I'm having a tough time with this problem and was hoping someone coule help.

It involves the Mega Millions lotter.

5 numbers are selected from the intergers 1-56 (without replacement) and the special 6th ball is selected from a new set of number 1-46. A winning ticket must have correctly picked the 5 numbers from the first set and the 1 number from the 6th set.

I know the probability of winning with 1 ticket is
1/175711536

The question is, if exactly $200,000,000 is wagered (at$1 per ticket) what is the probability of 2 or fewer winners? And what is the expected number of winners?

Any help would be greatly appreciated.

2. Originally Posted by reyup
I'm having a tough time with this problem and was hoping someone coule help.

It involves the Mega Millions lotter.

5 numbers are selected from the intergers 1-56 (without replacement) and the special 6th ball is selected from a new set of number 1-46. A winning ticket must have correctly picked the 5 numbers from the first set and the 1 number from the 6th set.

I know the probability of winning with 1 ticket is
1/175711536

The question is, if exactly $200,000,000 is wagered (at$1 per ticket) what is the probability of 2 or fewer winners? And what is the expected number of winners?

Any help would be greatly appreciated.
BTW, I believe your probability of winning one ticket is wrong. It should be equal to the fraction of one over $56*55*54*53*52*46 = 21,085,384,320$. Let that be equal to $p$.

Probability of two or fewer can be broken down as P(2), P(1) and P(0).

$P(2)= \frac{200,000,000!}{2!*(200,000,000-2)!}*p^2 * (1-p)^{200,000,000-2}$

$P(1) = \frac{200,000,000!}{1!*(200,000,000-1)!}*p \Rightarrow 200,000,000p*(1-p)^{200,000,000-1}$

$P(0) = \frac{200,000,000!}{0!*(200,000,000-0)!}*p \Rightarrow p(1-p)^{200,000,000-0}$

The answer to your question is the sum of those three probabilities.

3. Originally Posted by reyup
I'm having a tough time with this problem and was hoping someone coule help.

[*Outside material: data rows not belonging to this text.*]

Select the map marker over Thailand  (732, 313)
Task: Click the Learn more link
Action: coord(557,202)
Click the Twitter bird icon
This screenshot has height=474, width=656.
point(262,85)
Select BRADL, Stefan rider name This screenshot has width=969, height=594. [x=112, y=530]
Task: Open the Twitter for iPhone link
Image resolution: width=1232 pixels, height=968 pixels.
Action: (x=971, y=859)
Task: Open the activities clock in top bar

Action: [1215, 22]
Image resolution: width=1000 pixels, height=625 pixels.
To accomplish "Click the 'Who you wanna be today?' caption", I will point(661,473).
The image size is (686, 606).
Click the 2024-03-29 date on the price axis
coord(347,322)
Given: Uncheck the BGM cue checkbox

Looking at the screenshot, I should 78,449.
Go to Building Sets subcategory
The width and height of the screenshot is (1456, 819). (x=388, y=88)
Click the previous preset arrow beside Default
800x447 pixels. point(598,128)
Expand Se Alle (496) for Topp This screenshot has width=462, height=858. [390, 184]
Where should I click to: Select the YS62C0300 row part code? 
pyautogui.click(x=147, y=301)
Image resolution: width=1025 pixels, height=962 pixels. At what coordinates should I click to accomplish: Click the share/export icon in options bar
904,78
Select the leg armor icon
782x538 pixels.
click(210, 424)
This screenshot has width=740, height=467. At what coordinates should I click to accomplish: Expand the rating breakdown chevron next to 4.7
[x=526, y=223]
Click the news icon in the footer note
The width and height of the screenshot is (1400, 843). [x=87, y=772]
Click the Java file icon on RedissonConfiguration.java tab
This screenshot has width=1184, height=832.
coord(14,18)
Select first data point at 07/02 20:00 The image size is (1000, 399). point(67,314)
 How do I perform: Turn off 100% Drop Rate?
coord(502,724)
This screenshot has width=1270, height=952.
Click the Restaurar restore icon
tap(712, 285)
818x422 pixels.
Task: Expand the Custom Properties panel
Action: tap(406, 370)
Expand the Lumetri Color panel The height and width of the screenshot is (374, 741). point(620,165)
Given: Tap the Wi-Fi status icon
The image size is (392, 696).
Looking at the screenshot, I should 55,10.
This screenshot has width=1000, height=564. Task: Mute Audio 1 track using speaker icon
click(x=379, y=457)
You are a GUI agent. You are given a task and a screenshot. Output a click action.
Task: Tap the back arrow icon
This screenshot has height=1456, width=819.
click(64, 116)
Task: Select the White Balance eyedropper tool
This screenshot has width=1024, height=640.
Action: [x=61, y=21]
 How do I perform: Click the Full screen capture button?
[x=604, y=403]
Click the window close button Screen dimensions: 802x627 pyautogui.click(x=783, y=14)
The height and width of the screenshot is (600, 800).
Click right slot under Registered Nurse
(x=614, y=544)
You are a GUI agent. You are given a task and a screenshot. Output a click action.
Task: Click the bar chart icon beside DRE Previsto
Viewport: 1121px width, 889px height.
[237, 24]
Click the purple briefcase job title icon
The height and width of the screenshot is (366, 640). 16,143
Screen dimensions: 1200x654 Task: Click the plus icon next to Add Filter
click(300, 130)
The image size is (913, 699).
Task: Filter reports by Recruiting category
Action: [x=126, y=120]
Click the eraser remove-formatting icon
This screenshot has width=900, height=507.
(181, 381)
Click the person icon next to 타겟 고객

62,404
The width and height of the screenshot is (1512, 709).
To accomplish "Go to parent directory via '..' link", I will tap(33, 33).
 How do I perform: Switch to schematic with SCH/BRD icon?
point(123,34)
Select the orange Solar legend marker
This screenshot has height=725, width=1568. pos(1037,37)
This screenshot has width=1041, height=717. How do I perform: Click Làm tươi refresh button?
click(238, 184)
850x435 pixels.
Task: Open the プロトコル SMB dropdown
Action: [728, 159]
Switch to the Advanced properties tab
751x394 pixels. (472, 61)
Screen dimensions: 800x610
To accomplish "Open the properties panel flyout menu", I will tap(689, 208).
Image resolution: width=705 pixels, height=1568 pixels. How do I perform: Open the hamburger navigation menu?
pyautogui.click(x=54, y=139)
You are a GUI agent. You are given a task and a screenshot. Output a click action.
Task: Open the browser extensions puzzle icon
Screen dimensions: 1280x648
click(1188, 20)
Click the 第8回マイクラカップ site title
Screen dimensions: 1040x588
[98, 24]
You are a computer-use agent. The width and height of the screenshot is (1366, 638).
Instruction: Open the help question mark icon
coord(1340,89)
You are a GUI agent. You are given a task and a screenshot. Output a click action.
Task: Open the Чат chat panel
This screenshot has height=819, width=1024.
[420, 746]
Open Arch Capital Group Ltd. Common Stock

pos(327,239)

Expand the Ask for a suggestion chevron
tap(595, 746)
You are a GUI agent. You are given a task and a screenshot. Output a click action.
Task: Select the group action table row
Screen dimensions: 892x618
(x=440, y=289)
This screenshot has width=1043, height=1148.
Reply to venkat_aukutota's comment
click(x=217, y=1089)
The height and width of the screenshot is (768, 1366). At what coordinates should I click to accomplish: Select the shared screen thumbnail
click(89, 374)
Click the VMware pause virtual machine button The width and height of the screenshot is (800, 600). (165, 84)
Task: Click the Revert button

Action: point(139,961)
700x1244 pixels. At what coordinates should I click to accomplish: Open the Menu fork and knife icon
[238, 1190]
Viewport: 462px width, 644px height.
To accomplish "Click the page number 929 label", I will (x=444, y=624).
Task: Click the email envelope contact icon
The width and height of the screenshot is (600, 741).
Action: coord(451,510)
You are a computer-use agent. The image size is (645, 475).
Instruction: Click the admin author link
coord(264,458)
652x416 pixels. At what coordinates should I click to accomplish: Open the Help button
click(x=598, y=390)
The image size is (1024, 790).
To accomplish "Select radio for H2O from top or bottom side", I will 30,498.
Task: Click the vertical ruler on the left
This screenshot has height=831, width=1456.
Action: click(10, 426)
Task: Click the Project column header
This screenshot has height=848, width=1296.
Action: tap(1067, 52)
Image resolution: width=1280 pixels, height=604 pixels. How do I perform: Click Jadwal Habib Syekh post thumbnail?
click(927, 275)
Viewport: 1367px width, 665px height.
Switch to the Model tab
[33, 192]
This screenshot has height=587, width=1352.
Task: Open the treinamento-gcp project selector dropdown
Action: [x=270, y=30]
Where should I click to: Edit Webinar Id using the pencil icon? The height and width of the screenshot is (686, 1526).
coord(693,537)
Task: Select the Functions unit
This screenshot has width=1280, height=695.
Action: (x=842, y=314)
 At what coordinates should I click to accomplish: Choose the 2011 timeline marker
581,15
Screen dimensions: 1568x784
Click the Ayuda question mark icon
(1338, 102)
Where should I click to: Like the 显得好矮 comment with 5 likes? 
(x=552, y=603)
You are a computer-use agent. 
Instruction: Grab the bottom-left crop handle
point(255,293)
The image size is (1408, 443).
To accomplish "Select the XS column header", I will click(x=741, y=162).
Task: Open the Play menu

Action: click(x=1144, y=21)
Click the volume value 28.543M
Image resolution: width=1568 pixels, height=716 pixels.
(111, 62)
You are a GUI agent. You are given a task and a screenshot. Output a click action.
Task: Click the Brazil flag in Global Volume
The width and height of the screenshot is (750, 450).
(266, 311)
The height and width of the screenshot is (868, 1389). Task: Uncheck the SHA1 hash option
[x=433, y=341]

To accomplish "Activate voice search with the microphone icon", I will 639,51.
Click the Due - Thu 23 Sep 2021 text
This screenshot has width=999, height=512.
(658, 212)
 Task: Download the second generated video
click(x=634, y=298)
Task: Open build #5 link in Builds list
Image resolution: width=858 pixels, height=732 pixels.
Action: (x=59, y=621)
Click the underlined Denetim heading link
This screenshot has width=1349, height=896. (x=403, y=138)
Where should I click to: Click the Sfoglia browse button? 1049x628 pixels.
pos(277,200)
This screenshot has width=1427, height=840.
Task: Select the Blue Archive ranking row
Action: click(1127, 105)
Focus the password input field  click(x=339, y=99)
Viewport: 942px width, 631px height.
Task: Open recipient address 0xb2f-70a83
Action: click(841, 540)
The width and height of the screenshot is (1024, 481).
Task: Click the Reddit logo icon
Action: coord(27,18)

It involves the Mega Millions lotter.

5 numbers are selected from the intergers 1-56 (without replacement) and the special 6th ball is selected from a new set of number 1-46. A winning ticket must have correctly picked the 5 numbers from the first set and the 1 number from the 6th set.

I know the probability of winning with 1 ticket is
1/175711536

The question is, if exactly $200,000,000 is wagered (at$1 per ticket) what is the probability of 2 or fewer winners? And what is the expected number of winners?

Any help would be greatly appreciated.
You are expected to use the Poisson approximation to the Binomial distribution for this problem.